Task instructions –
**A.** Extract the words of the passage on sobriety anniversaries from "Back when I" up to and including "gift of grace.", copying them without any change.
**B.** Extend the passage on sobriety anniversaries, picking up right after its last sentence.

Passage given –
════

Back when I lived in Kansas, AA anniversaries ("sober birthdays") were a big deal. The Lenexa "Little House" Group had "birthday nights" on the weekends, where people celebrating an anniversary could get up and share their story. Frequently, a group of us would go out for dinner before-hand, or out for pie and coffee afterwards. The celebrant would buy a birthday cake to share, and it was just a big deal. But since I've been in Toledo, I've just never found anything like that. So it doesn't seem like as big a deal - but I know in my heart that it's still a gift of grace.

So in about six hours, I am taking the morning off work. I'll be at the Early Bird meeting at 7:30 AM - partly to get the "Woo-HOOO!" factor, but mostly to testify to folks who need to hear it that this impossible thing called twelve-step sobriety really, really works. Then, hopefully Chris and I will visit the "Homespun Holidays" at the Wildwood Metropark Manor House, and I will take him to lunch and then in to work. He asked me tonight, "Is this something where I should be getting you a card, or taking you out to eat? Because I think this is something worthy of celebrating."

════

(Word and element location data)
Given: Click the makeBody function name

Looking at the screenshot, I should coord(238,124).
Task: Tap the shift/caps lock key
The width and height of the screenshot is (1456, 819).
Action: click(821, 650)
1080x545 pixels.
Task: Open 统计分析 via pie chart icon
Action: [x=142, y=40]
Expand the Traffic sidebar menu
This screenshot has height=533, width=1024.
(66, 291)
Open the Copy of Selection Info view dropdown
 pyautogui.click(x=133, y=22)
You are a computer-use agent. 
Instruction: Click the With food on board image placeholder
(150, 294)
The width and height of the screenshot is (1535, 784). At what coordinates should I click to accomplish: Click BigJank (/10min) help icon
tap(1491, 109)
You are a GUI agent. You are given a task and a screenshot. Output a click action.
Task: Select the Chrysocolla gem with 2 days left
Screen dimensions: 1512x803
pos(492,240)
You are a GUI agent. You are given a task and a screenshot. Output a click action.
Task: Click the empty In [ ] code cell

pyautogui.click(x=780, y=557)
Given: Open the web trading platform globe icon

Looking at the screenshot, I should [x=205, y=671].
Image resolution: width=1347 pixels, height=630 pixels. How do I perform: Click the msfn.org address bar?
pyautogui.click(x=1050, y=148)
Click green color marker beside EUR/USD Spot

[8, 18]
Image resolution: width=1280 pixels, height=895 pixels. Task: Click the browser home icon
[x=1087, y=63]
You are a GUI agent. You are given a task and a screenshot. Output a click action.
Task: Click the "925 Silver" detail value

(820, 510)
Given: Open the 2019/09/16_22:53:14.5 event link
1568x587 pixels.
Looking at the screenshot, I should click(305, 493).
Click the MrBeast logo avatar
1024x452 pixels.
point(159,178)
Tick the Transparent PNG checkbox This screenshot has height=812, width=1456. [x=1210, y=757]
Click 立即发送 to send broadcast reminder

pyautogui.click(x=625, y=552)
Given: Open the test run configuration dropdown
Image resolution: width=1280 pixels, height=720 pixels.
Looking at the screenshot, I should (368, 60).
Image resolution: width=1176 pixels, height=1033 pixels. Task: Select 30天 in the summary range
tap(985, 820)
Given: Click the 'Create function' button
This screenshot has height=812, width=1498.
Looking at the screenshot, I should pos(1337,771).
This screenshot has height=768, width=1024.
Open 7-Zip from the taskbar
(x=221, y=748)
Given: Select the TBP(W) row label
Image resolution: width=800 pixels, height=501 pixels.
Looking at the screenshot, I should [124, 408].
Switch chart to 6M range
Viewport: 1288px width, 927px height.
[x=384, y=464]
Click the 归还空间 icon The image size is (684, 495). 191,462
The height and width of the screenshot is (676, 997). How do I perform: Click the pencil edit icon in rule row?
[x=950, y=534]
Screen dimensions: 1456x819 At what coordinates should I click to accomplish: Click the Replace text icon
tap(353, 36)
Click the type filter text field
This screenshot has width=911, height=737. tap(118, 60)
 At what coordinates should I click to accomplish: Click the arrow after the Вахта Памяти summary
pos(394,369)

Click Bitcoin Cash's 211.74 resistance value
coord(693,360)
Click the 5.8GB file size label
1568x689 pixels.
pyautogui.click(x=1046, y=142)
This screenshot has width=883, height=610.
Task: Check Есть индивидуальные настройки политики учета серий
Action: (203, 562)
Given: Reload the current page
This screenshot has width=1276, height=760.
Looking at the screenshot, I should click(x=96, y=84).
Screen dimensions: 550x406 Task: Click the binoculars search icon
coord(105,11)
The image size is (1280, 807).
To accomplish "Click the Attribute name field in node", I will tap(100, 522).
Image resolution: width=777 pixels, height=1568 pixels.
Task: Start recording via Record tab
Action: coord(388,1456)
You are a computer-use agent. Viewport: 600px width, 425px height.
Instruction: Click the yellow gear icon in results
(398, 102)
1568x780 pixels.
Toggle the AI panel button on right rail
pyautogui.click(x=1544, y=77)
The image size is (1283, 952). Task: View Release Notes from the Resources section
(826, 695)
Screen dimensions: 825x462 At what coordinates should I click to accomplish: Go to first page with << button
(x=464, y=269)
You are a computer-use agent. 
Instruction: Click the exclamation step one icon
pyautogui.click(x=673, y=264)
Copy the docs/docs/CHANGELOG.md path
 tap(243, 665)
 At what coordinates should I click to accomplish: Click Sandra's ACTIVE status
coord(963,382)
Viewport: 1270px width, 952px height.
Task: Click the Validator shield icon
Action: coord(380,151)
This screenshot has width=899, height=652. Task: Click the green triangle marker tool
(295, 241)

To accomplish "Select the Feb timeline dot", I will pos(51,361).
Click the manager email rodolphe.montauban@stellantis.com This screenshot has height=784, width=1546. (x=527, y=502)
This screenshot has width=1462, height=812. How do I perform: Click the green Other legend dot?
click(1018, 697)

════

Answers –
**A.**
Back when I lived in Kansas, AA anniversaries ("sober birthdays") were a big deal. The Lenexa "Little House" Group had "birthday nights" on the weekends, where people celebrating an anniversary could get up and share their story. Frequently, a group of us would go out for dinner before-hand, or out for pie and coffee afterwards. The celebrant would buy a birthday cake to share, and it was just a big deal. But since I've been in Toledo, I've just never found anything like that. So it doesn't seem like as big a deal - but I know in my heart that it's still a gift of grace.

**B.**
He's right, of course. People like me - people who have lost the power of choice in drink, who have been saved from a living hell by a loving gift of sobriety - get to celebrate every day we wake up sober. But this year - this day - the celebration will be getting to share my life with my partner, my family, and the community of recovery. Oh, yeah - and continuing to give it away, one day at a time.

Soli Deo gloria...


Michael said...

Happy Day, Steve!

Keep coming back.

Hope said...

Congratulations Steve!! I wish I was there to celebrate with you. You know, I've said it before, your sharing here on the blog, was a big influence in me getting back in the rooms of AA. For that, I will be forever grateful.

Black Pete said...

Light them candles, Steve man!

wilsonian said...


I've been thinking about you often, as I talk with a friend who has just started with AA. Sort of a stuttering start. I find myself telling her things I learned from you.

Just wanted you to know, friend, that your influence is even wider than you think.

xo to you and your guy.

BentonQuest said...


Bear Me Out said...

Congratulations. Don't get a swelled head. Just today.

Yo go bro!

Im A Foto Nut said...

Hip Hip Hooray

Hip Hip Hooray

Hip Hip Hooray

kberman said...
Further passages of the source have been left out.